Now is the time that Temecula Wine Country is awash with grape juice. No it’s not the traditional winery pressings. It is the fun-filled art of grape stomping complete with audiences and lots of zany participation. Like many of you, I first saw grape stomping on one of my favorite episodes of I Love Lucy. But I never got up-close and personal with the stomp until I made it out to our local wineries.
My first stomp of this season was at Mount Palomar Winery on a beautiful, crisp autumn afternoon – NOT! It was beautiful but hardly autumn with temperatures soaring into record 100+ highs. This is a good thing if you are a stomping participant because you will most likely get messy and wet and at least want to hose off your feet once your task is completed. Unfortunately, due to a shoulder injury, I was relegated to the position of observer at this festivity.
Each winery seems to develop its own way of organizing a Grape Stomp. At Mount Palomar, participants signed up as a team, ranging from 2 to 6 members. There was a long line of small size barrels on a platform designed for one “stomper” and one “mucker.” Several large plastic vats sat off to the side for group stomping. Barrels are stocked with several inches of grapes when the stomper steps in to grind the grapes into juice barefooted – fairly simple but strenuous work.

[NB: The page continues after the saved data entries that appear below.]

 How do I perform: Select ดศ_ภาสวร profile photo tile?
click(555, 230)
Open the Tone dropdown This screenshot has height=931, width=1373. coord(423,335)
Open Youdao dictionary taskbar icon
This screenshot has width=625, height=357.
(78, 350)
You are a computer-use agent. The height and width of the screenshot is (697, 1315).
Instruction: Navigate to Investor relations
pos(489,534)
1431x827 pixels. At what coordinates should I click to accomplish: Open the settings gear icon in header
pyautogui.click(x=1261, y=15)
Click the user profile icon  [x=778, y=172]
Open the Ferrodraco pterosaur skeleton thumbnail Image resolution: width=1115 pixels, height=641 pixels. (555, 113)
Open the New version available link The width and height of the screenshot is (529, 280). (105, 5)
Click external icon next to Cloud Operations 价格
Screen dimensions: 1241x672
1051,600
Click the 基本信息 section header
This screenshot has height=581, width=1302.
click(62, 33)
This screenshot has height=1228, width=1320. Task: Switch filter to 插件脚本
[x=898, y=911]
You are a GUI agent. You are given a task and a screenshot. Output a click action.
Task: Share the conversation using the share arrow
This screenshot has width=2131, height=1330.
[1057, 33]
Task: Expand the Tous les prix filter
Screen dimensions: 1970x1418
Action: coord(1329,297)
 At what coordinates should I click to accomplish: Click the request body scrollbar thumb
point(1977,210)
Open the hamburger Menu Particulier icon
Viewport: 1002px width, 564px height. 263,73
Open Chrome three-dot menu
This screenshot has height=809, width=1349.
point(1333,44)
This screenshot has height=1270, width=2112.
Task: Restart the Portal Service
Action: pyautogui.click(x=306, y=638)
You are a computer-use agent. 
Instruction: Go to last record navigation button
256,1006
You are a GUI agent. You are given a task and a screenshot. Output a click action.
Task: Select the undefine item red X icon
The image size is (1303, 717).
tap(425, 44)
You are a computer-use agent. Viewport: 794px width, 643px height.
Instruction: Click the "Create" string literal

The mucker’s job is to continually replenish the barrel with more grapes from a nearby bin, guide tubing from a hole in the bottom of the barrel into a plastic gallon jug, and clean the muck (mostly grape skins and seeds) from the tubing – all while laughing hysterically at the whole process. The first container filled from the barrel wins the heat. Then the lucky winners get to later participate in a Stomp-Off, finally producing the ultimate champions.
The first heats didn’t seem to reveal much team strategy, but by stomp-off time the advice and plotting mounted. First was the theory of “lucky barrels” – one barrel had produced 3 heat winners, so it must be special. Not so much. It failed for the 4th couple who had waited to grab that barrel. Others had researched grape stomping online, finding a particularly disturbing Youtube video that almost led them to withdraw from the stomp. Some were quietly strategizing on how to keep a nice, steady flow of juice with fancy footwork. I never heard a real consensus for success but the conversations were entertaining and lively.
Amy Brewen brought a trolley full of participants on her Brewen’s Empire Trolley. She (a “mucker”) laughingly agreed that it was straight out of Lucy. Her heat was won by local wine storeowner – Eric Dudley of Dudley’s Wine and Gifts in Murrieta. For a memorable touch, Mount Palomar provided official Grape Stomp T-Shirts and set up a booth where participants could personalize them with purple paint footprints or other designs to commemorate the event.
Mount Palomar was indeed rocking for this popular event. People were 3 deep at the air-conditioned tasting room wine bars. Live stomping music was provided by Ricky B and the Stingers. The referee/starter was none other than winemaker, Craig Boyd, resplendent in green shirt, grape cluster print pants and brandishing a whistle. All agreed it was a hot day of grape fun.